Electronic Journal of Linear Algebra
- Discipline: Mathematics
- Language: English
- Edited by: Vanni Noferini

Publication details
- History: 1996–present
- Publisher: International Linear Algebra Society
- Frequency: Annually
- Open access: Yes
- Impact factor: 0.8 (2024)

Standard abbreviations
- ISO 4: Electron. J. Linear Algebra

Indexing
- ISSN: 1081-3810
- LCCN: 2001207077
- OCLC no.: 890352495

Links
- Journal homepage; Online access; Online archive;

= Electronic Journal of Linear Algebra =

The Electronic Journal of Linear Algebra is a peer-reviewed platinum open access scientific journal covering matrix analysis and linear algebra, together with their applications.

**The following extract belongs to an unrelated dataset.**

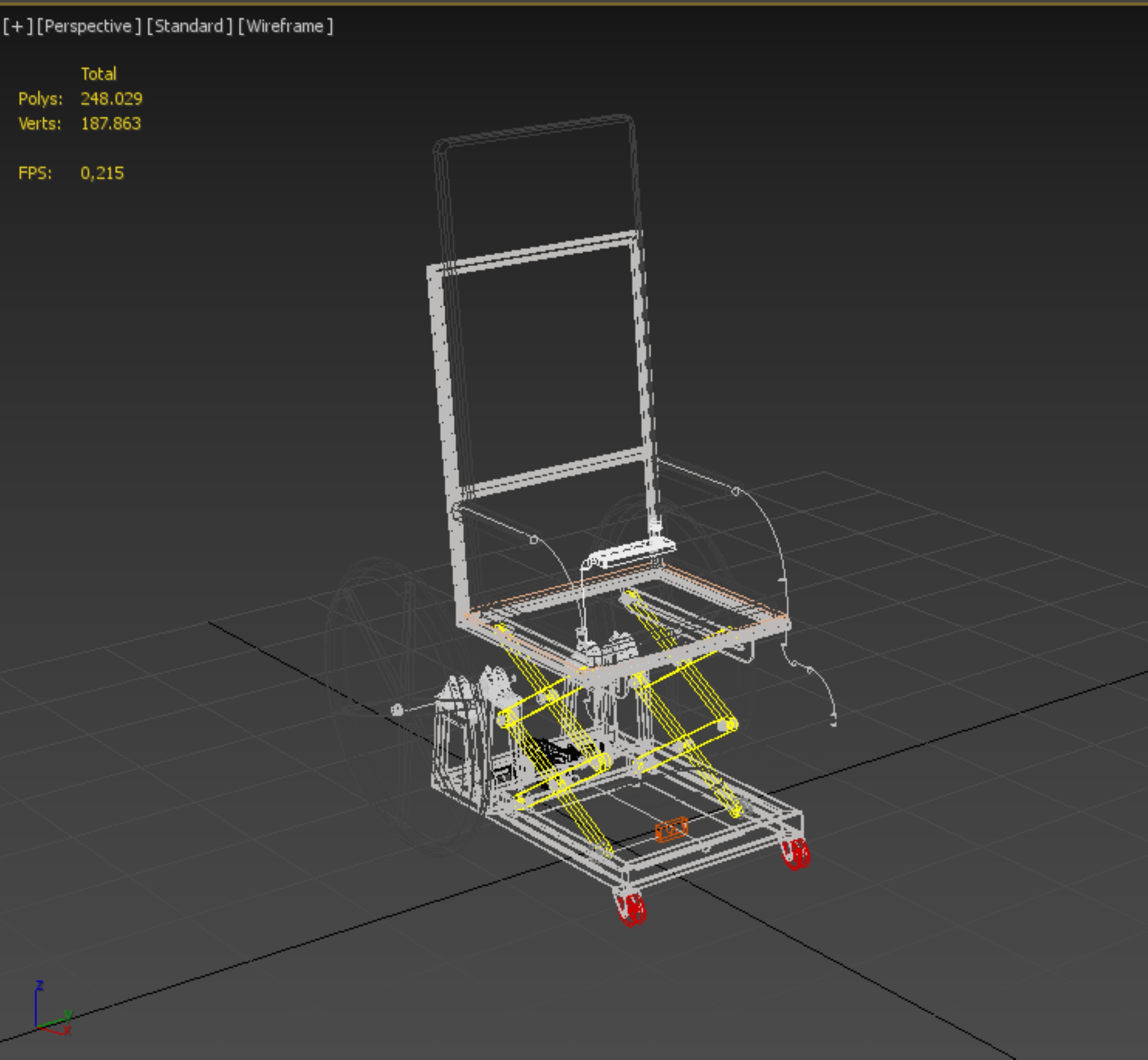Click the small sphere knob left of chair

[x=396, y=710]
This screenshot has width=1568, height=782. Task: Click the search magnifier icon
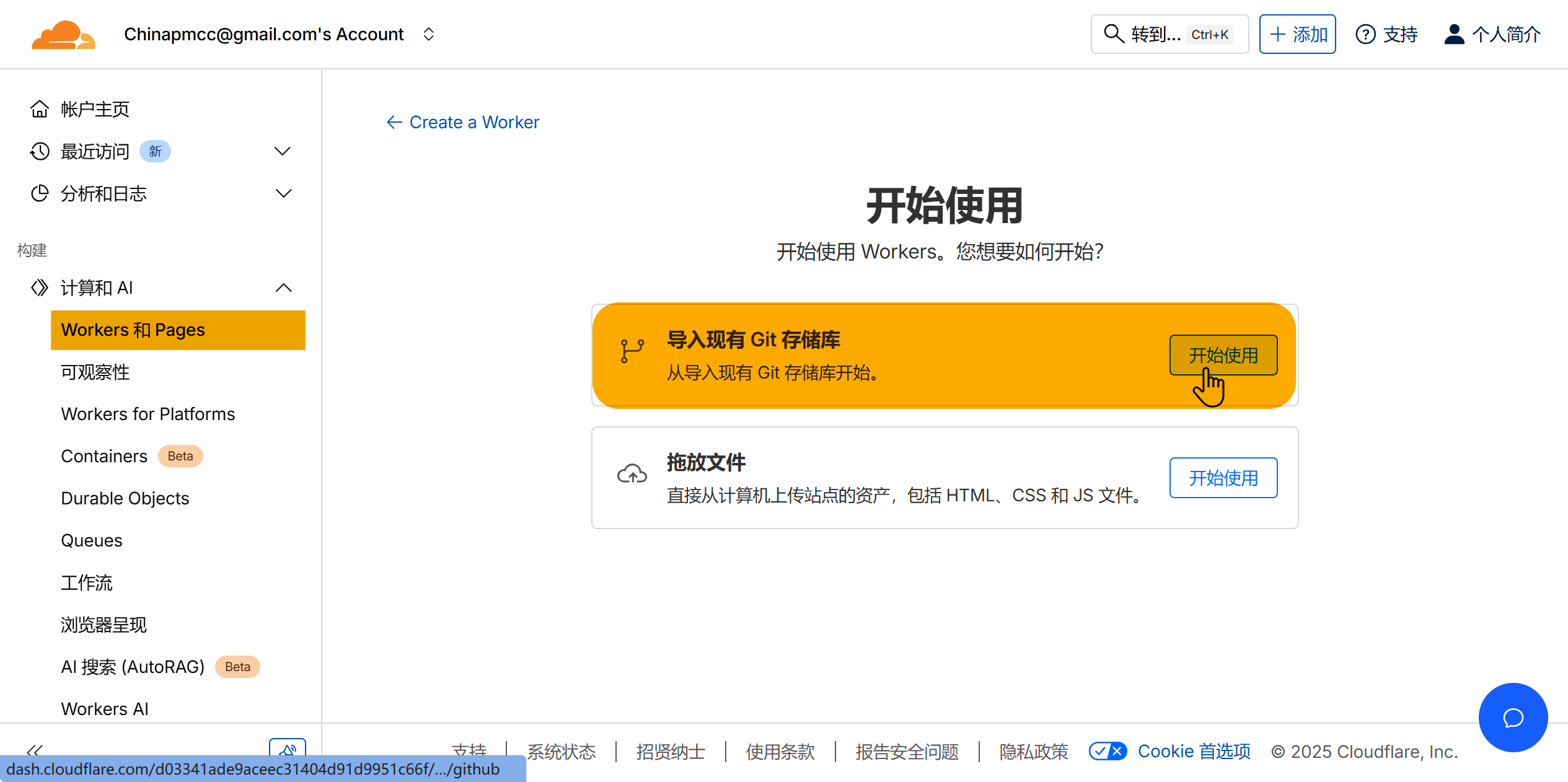click(x=1114, y=34)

It is published by the International Linear Algebra Society and its editor-in-chief is Vanni Noferini (Aalto University).

==Editors-in-chief==
The first editors-in-chief were Volker Mehrmann (Technische Universität Berlin; 1996–1999) and Daniel Hershkowitz (Bar-Ilan University; 1996–2010). Other former editors-in-chief are Ludwig Elsner (Bielefeld University; 2010–2011), Bryan Shader (University of Wyoming; 2010–2019), Michael Tsatsomeros (Washington State University; 2016–2022), and Froilán M. Dopico (Universidad Carlos III de Madrid; 2019-2025). The current editor-in-chief is Vanni Noferini (Aalto University; since 2025).

==Abstracting and indexing==
The journal is abstracted and indexed in:
- Current Contents/Physical, Chemical & Earth Sciences
- Mathematical Reviews
- Science Citation Index Expanded
- Scopus
- Zentralblatt MATH
According to the Journal Citation Reports, the journal has a 2024 impact factor of 0.8.